The Air Show's tax paperwork at the Foundation Center, where all nonprofits have to register, only goes back to 2004. But since then, Newcomb's compensation was as follows:  

2011:  $253,240

2010: $245,864 + $50,000 bonus = $295,864

2009: $288,703

2008: $256.756

Quite the chunk of change. That's going off a line item on the 990 called "Management and Administration," and it's unclear whether that goes directly to Newcomb or split among the department heads. But the 990 indicates roughly $130,000 in "other salaries" and Newcomb appears to be reporting the compensation personally. In 2010, Newcomb reported $295,864 while working 20 hours per week.

"C.K. Newcomb & Associates is the leading production and marketing company of air shows and aviation events in the United States," according to its website.

Newcomb says his company supplies the department heads to the Air Show, and that right now the Cleveland Air Show is its only major client.

"I'm 69 years old and my career planning air shows is winding down," he said.

He's been there since 1975 and through the years he's managed air shows in Dayton ('96-'03), Detroit ('82-'97), Columbus ('95), Miami ('81-'95), and the the grand opening of the Denver National Airport in 1993.

But other than nebulous event consultation -- "client list not for publication" -- which Newcomb admits is rare, C.K. Newcomb & Associates only works on the Cleveland event.
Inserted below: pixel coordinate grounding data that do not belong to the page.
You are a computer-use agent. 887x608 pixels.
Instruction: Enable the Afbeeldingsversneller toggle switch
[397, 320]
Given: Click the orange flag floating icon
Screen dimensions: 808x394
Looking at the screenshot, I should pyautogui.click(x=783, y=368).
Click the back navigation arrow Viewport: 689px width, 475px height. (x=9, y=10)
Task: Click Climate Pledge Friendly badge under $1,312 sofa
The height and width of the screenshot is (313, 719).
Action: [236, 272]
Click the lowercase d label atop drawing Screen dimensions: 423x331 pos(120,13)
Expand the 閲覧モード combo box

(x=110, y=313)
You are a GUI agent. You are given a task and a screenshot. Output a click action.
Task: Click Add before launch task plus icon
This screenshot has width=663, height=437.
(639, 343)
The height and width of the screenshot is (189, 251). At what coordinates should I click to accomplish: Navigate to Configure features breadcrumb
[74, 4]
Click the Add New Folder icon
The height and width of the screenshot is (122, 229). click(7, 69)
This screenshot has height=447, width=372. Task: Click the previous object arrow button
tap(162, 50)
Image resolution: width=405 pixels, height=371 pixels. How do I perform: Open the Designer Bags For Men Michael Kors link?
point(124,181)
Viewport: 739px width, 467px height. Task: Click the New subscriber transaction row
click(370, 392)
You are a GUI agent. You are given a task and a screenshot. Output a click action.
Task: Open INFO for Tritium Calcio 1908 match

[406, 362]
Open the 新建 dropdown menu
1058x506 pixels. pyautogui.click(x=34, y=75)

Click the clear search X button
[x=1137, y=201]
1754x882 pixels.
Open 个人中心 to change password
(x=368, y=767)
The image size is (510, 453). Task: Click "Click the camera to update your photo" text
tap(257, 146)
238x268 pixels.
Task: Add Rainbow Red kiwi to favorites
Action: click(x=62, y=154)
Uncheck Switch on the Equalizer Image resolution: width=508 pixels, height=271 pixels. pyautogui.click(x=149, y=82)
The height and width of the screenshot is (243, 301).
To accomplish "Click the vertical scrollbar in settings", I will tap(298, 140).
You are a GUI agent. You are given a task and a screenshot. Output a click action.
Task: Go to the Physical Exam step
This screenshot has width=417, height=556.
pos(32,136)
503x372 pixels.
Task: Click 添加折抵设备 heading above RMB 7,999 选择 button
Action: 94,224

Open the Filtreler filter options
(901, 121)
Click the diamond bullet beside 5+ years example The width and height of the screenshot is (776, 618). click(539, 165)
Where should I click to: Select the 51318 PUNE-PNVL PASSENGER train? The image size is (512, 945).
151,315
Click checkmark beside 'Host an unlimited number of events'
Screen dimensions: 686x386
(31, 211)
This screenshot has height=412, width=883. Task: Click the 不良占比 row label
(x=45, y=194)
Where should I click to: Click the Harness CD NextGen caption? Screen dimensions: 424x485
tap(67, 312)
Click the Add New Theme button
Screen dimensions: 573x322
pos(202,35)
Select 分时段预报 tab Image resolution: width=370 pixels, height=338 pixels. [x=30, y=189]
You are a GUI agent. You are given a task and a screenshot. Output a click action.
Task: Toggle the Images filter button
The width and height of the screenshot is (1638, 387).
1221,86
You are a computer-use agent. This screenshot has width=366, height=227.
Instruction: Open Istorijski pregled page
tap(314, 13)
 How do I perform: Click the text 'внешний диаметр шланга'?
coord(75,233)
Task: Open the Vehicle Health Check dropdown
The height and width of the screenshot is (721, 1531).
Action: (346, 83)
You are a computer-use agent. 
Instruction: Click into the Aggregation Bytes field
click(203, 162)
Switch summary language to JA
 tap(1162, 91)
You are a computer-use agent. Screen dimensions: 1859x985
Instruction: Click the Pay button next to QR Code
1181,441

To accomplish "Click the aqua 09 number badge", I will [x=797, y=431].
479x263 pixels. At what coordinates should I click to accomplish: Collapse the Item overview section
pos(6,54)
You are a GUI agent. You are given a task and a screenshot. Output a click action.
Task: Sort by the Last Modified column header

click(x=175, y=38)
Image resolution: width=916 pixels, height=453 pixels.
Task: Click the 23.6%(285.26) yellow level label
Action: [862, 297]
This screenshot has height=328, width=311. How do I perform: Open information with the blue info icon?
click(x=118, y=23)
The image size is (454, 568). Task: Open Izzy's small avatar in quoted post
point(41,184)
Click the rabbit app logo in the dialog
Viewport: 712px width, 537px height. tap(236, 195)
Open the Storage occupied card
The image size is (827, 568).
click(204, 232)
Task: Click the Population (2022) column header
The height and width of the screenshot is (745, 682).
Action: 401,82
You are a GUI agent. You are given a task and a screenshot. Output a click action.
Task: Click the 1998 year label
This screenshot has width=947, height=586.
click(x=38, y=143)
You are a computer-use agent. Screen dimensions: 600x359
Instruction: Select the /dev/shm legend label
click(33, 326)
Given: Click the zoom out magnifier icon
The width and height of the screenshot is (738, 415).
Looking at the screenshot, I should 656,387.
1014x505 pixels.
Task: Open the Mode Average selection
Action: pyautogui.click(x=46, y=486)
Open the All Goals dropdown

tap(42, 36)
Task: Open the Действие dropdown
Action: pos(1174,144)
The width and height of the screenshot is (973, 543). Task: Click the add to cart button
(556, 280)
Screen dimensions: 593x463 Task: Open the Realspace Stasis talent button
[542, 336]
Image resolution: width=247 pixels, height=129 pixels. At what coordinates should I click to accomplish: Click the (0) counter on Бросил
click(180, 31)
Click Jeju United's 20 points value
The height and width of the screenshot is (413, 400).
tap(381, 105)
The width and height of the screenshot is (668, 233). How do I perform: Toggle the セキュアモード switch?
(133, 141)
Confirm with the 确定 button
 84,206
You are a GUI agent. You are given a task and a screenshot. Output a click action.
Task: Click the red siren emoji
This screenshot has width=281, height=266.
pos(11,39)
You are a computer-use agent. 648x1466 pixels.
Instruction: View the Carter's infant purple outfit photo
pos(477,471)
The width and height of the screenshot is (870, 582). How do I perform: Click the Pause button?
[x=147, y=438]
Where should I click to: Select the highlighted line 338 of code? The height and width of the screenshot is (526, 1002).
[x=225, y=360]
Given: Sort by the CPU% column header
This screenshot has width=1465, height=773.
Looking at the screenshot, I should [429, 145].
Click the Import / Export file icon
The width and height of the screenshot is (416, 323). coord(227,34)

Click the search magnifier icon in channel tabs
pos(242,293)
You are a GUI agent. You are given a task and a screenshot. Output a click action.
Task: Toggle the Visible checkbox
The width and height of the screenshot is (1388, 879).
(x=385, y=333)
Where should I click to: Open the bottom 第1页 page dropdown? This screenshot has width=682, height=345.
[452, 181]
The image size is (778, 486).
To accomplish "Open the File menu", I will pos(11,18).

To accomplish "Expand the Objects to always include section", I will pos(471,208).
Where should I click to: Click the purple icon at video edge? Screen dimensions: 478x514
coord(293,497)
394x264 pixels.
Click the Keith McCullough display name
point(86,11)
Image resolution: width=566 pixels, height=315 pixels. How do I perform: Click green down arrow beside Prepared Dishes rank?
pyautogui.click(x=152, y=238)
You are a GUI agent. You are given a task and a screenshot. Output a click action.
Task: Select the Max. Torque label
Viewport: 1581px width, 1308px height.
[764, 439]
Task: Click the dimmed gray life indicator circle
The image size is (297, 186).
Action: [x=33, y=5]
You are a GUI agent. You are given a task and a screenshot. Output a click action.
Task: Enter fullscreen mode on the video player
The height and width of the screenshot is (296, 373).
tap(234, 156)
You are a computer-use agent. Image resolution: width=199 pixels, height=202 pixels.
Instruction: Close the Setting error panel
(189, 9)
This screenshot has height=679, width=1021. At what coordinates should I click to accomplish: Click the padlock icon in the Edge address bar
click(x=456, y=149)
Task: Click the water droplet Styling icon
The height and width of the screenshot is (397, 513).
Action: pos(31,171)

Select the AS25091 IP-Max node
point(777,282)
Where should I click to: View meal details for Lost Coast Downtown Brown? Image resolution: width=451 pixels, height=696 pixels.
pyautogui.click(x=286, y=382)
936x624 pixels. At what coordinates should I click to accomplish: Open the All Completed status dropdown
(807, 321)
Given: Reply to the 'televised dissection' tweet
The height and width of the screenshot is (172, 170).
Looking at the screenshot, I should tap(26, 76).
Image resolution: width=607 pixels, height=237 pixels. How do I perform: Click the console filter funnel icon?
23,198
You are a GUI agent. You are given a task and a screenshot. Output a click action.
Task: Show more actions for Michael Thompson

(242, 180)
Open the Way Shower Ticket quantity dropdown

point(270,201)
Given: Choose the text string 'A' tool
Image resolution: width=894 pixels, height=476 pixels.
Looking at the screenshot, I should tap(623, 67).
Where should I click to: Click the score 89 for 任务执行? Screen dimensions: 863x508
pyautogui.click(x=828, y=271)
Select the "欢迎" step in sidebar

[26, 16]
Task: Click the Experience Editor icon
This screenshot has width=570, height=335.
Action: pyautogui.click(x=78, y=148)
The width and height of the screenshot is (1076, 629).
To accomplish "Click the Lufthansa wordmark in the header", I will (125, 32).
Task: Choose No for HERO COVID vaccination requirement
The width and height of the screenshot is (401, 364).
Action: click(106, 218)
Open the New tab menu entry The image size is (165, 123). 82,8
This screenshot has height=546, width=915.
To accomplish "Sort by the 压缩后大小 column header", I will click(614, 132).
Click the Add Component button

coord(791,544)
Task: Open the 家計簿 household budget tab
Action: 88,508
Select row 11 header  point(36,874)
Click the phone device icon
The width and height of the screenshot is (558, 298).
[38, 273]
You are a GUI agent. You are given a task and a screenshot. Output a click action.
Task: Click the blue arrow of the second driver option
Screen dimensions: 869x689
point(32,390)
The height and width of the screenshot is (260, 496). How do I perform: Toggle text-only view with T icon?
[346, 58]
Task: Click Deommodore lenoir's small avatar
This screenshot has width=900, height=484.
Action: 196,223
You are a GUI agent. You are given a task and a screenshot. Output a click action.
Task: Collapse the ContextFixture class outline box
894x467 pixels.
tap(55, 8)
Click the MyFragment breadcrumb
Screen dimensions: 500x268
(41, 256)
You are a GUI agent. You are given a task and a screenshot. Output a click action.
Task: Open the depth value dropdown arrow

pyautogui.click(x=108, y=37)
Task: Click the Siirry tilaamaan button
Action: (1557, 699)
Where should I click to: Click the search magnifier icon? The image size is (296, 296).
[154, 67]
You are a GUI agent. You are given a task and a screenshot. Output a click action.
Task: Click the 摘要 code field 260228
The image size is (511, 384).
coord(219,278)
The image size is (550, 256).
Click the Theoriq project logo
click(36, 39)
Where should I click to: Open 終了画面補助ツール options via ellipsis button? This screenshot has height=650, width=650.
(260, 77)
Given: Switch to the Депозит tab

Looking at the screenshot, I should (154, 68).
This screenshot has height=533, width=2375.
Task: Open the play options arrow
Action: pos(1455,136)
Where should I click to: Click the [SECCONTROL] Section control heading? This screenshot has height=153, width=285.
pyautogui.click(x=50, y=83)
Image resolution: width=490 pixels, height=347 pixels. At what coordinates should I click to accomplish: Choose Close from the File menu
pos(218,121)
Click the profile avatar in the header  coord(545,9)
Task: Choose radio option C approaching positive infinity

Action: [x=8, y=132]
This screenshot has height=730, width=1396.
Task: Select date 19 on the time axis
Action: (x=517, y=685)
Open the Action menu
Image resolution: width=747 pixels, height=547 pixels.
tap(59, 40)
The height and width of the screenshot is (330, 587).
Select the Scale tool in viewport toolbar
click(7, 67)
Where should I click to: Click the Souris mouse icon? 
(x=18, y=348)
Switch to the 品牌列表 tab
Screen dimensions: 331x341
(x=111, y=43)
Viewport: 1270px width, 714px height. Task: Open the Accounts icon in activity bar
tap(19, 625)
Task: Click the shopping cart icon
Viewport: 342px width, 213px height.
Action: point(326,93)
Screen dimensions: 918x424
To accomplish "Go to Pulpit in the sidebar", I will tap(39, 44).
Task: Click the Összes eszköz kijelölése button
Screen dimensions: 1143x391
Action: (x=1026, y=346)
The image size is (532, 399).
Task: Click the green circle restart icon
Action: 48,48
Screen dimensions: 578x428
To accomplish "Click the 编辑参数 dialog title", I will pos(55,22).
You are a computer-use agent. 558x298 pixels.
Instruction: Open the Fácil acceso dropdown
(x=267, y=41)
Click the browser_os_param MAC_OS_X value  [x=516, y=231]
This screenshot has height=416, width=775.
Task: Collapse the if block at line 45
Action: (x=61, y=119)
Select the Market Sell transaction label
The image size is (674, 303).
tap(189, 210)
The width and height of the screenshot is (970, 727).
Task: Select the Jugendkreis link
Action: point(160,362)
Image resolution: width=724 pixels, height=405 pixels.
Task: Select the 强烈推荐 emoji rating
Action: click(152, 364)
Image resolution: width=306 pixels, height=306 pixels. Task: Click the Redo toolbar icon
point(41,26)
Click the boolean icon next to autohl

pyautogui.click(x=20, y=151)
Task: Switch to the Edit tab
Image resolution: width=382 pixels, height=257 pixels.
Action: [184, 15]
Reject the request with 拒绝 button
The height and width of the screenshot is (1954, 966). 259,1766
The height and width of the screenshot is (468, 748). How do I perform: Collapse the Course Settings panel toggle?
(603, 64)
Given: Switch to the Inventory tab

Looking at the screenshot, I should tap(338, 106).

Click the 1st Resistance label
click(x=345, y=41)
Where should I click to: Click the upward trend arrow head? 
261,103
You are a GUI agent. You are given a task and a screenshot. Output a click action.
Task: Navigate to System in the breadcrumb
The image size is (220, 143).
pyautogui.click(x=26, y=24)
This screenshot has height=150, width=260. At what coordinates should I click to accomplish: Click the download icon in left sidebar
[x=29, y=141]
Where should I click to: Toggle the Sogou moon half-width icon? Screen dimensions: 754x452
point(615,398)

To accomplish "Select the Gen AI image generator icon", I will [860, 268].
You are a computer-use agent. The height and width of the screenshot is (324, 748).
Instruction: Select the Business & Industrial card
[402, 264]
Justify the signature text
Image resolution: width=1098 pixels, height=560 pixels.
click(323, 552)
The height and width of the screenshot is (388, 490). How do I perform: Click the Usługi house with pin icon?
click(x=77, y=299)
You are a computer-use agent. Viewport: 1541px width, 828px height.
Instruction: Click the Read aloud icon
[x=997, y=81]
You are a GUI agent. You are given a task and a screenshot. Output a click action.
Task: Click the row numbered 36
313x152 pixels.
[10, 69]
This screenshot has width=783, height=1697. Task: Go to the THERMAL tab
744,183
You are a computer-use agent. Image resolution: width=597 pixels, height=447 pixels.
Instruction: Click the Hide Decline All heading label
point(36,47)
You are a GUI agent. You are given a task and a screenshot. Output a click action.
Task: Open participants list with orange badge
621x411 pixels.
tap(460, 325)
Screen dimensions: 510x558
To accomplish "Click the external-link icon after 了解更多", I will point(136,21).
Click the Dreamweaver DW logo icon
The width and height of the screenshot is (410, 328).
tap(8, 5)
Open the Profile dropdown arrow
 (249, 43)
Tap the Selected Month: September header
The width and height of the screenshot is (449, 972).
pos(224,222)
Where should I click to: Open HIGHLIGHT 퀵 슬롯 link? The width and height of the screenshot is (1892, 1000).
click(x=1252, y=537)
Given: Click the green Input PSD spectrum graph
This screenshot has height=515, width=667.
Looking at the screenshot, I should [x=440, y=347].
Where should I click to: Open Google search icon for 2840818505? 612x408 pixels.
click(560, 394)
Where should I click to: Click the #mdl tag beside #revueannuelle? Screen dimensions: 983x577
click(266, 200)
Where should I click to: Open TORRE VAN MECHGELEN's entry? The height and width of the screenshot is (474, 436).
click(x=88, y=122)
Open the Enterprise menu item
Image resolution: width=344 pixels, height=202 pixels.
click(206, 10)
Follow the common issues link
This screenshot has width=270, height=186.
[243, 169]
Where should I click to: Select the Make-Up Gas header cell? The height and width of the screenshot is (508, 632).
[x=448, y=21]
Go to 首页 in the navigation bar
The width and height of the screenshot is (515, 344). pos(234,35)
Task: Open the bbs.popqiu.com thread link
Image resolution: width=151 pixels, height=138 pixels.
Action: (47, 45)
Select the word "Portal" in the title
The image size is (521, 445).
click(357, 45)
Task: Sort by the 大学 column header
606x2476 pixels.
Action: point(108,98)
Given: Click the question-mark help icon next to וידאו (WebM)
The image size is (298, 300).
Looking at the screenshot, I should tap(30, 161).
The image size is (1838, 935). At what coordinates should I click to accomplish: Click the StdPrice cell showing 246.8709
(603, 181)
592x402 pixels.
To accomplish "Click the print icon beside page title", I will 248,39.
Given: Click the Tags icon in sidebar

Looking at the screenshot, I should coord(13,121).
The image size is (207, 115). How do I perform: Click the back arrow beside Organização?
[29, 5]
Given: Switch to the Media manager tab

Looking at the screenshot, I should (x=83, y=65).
In other words, C.K. Newcomb & Associates is synonymous with the Cleveland Air Show. Both entities have the same Fax number. The C.K. Newcomb & Associates phone number has no voicemail. The address for C.K. Newcomb & Associates is 1501 N. Marginal Road, Suite 166, the same address (down to the Suite number), as the Cleveland National Air Show.

There's only one thing technically afoot in all this. If Newcomb's an administrative wizard and his experience and expertise within the airshow industries warrant a salary of that size (even when he's working part-time), then fine. It's not like that's taxpayer dollars.

"The Board of Trustees is the Cleveland Air Show" said Newcomb. And they can do as they please, (although the $19 single-day ticket price all of a sudden looks mighty steep.)  

However, if Charles Newcomb is additionally operating C.K. Newcomb & Associates out of the National Air Show offices, including (even minimal) outside event consulting, it seems suspect that the Cleveland Air Show, a tax-exempt 501(c)(4) is paying the rent and the phone bill.  

About The Author

Sam Allard

Sam Allard is the Senior Writer at Scene, in which capacity he covers politics and power and writes about movies when time permits. He's a graduate of the Medill School of Journalism at Northwestern University and the NEOMFA at Cleveland State. Prior to joining Scene, he was encamped in Sarajevo, Bosnia, on an...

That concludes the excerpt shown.